There exists a need for a non-stigmatising method of implementing legislation. The process for compulsory treatment would need to change from identifying an individual as mentally ill, and having a perceived risk to themselves or others. Already legislators in other parts of the world have suggested a model of legislation that examines reduced decision making ability or a loss of function as opposed to labelling mental illness or diagnosis.8
Ideally clinicians would work within the framework that an individual’s personal experience and their own meaning of recovery is paramount. However, we live in a risk aversive society where clinical paradigms dominate and the concepts of “mentally ill”, “unwellness”, and “treatment” are defined by the medical elite.
Some questions to ask ourselves are: Does the Mental Health Act do what it is supposed to do? Are the review procedures supportive of those that fall under the Act? Should Mental Health service users with decision making capacity fall under compulsory treatment orders?
I would argue that the answer to all of these questions is no.
“Confining and containing offenders as punishment, or simply to prevent further offending, may be legitimate for a criminal justice system but should have no place in a health service.”9
1 HDC Code of Health and Disability Services Consumers’ Rights Regulation 1996. http://www.hdc.org.nz/the-act–code/the-code-of-rights/the-code-(full)
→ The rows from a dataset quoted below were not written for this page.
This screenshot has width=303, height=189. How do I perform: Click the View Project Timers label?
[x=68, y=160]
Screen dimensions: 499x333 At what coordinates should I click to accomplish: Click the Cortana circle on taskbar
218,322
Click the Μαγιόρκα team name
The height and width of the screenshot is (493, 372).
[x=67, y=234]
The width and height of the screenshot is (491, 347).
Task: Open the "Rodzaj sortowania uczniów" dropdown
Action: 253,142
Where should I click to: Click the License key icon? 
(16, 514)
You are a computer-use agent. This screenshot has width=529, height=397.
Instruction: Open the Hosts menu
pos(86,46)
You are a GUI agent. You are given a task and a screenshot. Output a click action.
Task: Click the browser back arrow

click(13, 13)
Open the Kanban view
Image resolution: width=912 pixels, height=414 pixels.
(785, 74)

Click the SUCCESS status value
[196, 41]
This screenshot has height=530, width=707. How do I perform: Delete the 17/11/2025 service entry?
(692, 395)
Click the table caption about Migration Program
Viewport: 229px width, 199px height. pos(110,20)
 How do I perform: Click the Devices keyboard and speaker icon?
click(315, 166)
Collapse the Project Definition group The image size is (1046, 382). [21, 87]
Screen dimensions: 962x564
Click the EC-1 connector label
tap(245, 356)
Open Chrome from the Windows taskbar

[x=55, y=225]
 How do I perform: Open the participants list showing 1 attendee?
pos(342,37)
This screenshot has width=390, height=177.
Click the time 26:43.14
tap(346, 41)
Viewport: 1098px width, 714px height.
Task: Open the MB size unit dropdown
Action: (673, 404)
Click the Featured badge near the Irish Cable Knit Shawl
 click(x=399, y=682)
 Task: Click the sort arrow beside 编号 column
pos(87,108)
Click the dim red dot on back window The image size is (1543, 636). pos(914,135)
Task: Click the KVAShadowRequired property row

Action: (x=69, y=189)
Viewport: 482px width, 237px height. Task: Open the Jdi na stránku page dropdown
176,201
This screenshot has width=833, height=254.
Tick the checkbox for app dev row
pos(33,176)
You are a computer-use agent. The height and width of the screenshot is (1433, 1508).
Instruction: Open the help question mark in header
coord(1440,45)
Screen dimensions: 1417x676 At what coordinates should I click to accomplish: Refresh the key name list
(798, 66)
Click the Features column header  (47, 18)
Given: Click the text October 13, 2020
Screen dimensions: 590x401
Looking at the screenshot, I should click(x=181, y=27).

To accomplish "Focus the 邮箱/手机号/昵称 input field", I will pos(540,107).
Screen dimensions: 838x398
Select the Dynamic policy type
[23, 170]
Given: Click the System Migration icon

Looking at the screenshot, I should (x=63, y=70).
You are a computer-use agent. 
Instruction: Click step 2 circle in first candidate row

2 Mental Health (Compulsory Assessment and Treatment) Act 1992. http://www.legislation.govt.nz/act/public/1992/0046/latest/whole.html
3 Disabled People’s Organisations Report to the United Nations Committee on the Rights of Persons with Disabilities on New Zealand’s implementation of the Convention on the Rights of Persons with Disabilities, 4th April 2014.
4 Rigmor R.Diseth and Per A. Høglend, (2013). Compulsory mental health care in Norway: The treatment criterion. International Journal of Law and Psychiatry, 37(2014), 168-173.
5 Anthony J.O’Brien and Robert Kydd, (2013). Compulsory Community Care in New Zealand Mental Health Legislation. SAGE Open 2013 3:1-8.
6 Radio New Zealand report, 31 December 2013. http://www.radionz.co.nz/news/national/232193/ect-without-consent-branded-human-rights-breach
7 Mike Slade, Michaela Amering, Marianne Farkas, Bridget Hamilton, Mary O’Hagan, Graham Panther, Rachel Perkins, Geoff Shepherd, Samson Tse, Rob Whitley, (2014). Uses and abuses of recovery: implementing recovery-oriented practices in mental health systems. World Psychiatry 2014, 13:12-20.
8 Anthony J. O’Brien and Katey Thom, (2014). United Nations Convention on the Rights of Persons with Disabilities and its implications for compulsory treatment and mental health nursing. University of Auckland Editorial: Auckland, New Zealand.
9 Paul E.Mullen, (2000). Forensic mental health. British Journal of Psychiatry: Editorial, 176, 307-311.